> AIM OF THE TASK
Print the items below, starting at the line that contains "Given: Open the grid settings gear icon" and ending after the line that contains "[x=1453, y=199]", with nothing changed.

========================================================================

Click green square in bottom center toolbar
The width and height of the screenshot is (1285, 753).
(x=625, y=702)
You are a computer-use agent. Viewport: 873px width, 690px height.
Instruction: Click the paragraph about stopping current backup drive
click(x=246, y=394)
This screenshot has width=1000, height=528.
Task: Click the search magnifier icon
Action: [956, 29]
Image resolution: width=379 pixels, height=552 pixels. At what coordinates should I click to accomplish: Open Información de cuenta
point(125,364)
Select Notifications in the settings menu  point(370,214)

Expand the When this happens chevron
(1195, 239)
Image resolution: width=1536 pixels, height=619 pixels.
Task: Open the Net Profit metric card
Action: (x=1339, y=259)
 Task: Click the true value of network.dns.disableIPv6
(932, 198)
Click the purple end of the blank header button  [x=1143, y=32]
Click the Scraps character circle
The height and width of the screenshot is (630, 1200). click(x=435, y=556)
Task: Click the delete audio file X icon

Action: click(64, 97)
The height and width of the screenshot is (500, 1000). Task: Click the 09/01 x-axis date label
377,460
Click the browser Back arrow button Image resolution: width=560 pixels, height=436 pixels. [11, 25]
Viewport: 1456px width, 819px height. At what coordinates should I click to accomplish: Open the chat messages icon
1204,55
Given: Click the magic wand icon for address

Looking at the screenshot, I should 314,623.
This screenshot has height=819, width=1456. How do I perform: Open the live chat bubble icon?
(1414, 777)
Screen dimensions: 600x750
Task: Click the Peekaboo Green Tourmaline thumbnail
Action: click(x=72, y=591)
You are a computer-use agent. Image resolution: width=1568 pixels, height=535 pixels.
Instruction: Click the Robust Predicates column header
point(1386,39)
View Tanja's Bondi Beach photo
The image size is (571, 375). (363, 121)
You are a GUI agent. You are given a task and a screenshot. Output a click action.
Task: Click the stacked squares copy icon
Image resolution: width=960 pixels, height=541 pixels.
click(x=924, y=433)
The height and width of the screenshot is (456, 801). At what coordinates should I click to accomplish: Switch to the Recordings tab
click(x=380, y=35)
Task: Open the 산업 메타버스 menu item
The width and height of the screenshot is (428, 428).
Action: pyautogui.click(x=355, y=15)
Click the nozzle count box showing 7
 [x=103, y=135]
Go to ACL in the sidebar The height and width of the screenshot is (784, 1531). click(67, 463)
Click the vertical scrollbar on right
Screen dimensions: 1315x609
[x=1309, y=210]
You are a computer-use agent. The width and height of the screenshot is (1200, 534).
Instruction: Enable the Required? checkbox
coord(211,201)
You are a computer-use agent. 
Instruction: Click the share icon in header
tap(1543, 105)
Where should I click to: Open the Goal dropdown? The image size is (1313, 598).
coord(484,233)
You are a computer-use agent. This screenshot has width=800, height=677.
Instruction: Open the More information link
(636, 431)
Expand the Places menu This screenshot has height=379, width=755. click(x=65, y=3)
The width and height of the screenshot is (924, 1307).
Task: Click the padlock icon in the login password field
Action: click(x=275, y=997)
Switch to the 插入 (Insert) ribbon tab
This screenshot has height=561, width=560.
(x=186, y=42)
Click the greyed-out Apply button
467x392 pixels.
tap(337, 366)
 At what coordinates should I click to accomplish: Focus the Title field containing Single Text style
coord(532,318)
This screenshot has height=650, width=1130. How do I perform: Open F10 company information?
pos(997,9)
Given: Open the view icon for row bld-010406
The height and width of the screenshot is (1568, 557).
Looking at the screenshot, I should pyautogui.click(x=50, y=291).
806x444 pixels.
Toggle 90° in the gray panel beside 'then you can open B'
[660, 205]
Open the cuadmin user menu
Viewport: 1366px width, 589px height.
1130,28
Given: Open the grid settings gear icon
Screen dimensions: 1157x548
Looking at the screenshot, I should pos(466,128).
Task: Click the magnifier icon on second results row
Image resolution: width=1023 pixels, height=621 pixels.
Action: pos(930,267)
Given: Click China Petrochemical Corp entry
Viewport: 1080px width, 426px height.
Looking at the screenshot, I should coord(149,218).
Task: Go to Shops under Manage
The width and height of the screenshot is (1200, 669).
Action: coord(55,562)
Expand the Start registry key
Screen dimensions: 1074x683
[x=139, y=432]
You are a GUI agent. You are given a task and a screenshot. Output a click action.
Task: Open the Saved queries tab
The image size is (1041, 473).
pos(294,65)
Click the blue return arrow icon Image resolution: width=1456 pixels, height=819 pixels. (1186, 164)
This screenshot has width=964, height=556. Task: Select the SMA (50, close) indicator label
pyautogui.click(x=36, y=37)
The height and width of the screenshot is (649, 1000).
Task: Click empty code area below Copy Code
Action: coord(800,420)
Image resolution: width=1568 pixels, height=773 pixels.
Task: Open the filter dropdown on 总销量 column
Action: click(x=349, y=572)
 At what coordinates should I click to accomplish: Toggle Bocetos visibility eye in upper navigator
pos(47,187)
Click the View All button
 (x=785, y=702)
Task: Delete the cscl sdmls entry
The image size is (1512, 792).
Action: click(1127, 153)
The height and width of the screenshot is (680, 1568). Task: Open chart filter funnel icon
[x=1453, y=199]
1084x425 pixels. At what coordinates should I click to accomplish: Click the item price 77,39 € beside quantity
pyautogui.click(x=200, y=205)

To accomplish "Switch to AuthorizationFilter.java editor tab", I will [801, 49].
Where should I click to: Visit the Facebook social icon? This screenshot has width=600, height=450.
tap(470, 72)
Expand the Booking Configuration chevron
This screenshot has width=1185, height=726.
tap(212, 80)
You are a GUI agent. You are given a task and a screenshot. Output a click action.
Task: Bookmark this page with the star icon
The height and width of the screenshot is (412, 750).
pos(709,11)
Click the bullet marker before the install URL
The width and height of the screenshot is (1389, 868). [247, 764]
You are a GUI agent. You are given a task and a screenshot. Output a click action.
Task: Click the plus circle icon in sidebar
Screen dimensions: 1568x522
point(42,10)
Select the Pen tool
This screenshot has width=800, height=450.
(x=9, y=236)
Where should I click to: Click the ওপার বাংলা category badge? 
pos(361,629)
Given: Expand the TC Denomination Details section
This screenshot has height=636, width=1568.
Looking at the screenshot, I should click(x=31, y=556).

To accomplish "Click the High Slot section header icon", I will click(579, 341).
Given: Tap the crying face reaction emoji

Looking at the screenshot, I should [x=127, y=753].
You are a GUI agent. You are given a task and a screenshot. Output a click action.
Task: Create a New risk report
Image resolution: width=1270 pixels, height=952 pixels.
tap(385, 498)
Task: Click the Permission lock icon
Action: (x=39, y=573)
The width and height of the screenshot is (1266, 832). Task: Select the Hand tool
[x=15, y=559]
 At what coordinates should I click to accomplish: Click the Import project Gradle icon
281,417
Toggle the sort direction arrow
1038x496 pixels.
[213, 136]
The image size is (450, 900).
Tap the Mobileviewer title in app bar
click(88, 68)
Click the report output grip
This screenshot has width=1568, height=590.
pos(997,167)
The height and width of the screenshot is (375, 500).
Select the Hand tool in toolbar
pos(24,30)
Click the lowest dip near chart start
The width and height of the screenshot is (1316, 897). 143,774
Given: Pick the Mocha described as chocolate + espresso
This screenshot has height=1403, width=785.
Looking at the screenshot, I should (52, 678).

========================================================================

> SOLUTION TO THE PROBLEM
Given: Open the grid settings gear icon
Screen dimensions: 1157x548
Looking at the screenshot, I should pos(466,128).
Task: Click the magnifier icon on second results row
Image resolution: width=1023 pixels, height=621 pixels.
Action: pos(930,267)
Given: Click China Petrochemical Corp entry
Viewport: 1080px width, 426px height.
Looking at the screenshot, I should coord(149,218).
Task: Go to Shops under Manage
The width and height of the screenshot is (1200, 669).
Action: coord(55,562)
Expand the Start registry key
Screen dimensions: 1074x683
[x=139, y=432]
You are a GUI agent. You are given a task and a screenshot. Output a click action.
Task: Open the Saved queries tab
The image size is (1041, 473).
pos(294,65)
Click the blue return arrow icon Image resolution: width=1456 pixels, height=819 pixels. (1186, 164)
This screenshot has width=964, height=556. Task: Select the SMA (50, close) indicator label
pyautogui.click(x=36, y=37)
The height and width of the screenshot is (649, 1000).
Task: Click empty code area below Copy Code
Action: coord(800,420)
Image resolution: width=1568 pixels, height=773 pixels.
Task: Open the filter dropdown on 总销量 column
Action: click(x=349, y=572)
 At what coordinates should I click to accomplish: Toggle Bocetos visibility eye in upper navigator
pos(47,187)
Click the View All button
 (x=785, y=702)
Task: Delete the cscl sdmls entry
The image size is (1512, 792).
Action: click(1127, 153)
The height and width of the screenshot is (680, 1568). Task: Open chart filter funnel icon
[x=1453, y=199]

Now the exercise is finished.